Bronson Hearn-Smith

Personal information
- Born: 9 December 2009 (age 16)

Sport
- Sport: Athletics
- Event: Sprint

Achievements and titles
- Personal bests: 60 m: 6.81 (2026); 100 m: 10.42 (London, 2026); 200 m: 20.70 (Rieti, 2026);

Medal record
Men's athletics
Representing Great Britain
European U18 Championships
| Gold medal – first place | 2026 Rieti | 200m |

= Bronson Hearn-Smith =

British sprinter

Bronson Hearn-Smith (born 9 December 2009) is a British sprinter. He won the gold medal over 200 metres at the 2026 European Athletics U18 Championships.

==Biography==
Hearn-Smith is from Tiptree, near Colchester, Essex, and attends Thurstable School. Having been a member of Chelmsford Athletics Club he joined the Colchester Harriers athletics club. Initially a long jumper as well as a sprinter, he later focused on the sprint events. He is coached by Stephen Garnham, who previously worked with British sprinter Charlie Dobson at the club. He started sprinting at the age of eleven years-old, and by 2024 he was timed at 10.9 seconds for the 100 metres, which placed him second in this age-group in the United Kingdom.

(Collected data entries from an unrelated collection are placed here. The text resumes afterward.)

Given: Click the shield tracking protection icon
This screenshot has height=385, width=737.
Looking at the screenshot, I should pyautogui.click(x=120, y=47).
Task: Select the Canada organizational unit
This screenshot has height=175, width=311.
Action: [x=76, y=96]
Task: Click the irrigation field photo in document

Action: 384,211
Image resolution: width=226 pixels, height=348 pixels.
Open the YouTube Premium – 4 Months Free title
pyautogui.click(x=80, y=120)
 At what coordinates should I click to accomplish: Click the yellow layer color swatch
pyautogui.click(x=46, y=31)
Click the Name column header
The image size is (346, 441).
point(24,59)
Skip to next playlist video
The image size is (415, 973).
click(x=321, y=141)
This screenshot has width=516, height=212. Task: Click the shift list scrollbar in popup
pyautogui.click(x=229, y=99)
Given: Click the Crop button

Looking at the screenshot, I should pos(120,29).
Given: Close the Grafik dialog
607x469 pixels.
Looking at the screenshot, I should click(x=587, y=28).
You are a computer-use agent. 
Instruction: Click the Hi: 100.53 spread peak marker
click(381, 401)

The following year, he won the Essex schools sprint title and gathered attention on social media when videos of his sprinting went viral and he lowered his personal best to 10.65 seconds for the 100 metres. In August 2025, he was runner-up over 100 metres and 200 metres to Divine Iheme at the England Athletics U17 Championships in Birmingham, running 10.67 seconds (-0.6 m/ps) for the 100 metres and 21.40 seconds (+0.3) for the 200 metres, a personal best.

Hearn-Smith ran a personal best for the 200 metres of 20.95 seconds in June 2026. He was selected as a member of the Great Britain team for the 2026 European Athletics U18 Championships in Italy. On 18 July, he won the gold medal in the 200 metres at the championships, running a championship record 20.70 seconds from lane eight, surpassing the previous best set by fellow Briton Ethan Heggarty. The competition in Rieti marked his first journey outside the United Kingdom.

==Personal life==
Known for his languid relaxed-looking running style, Hearn-Smith is unable to wear contact lenses and competes in glasses.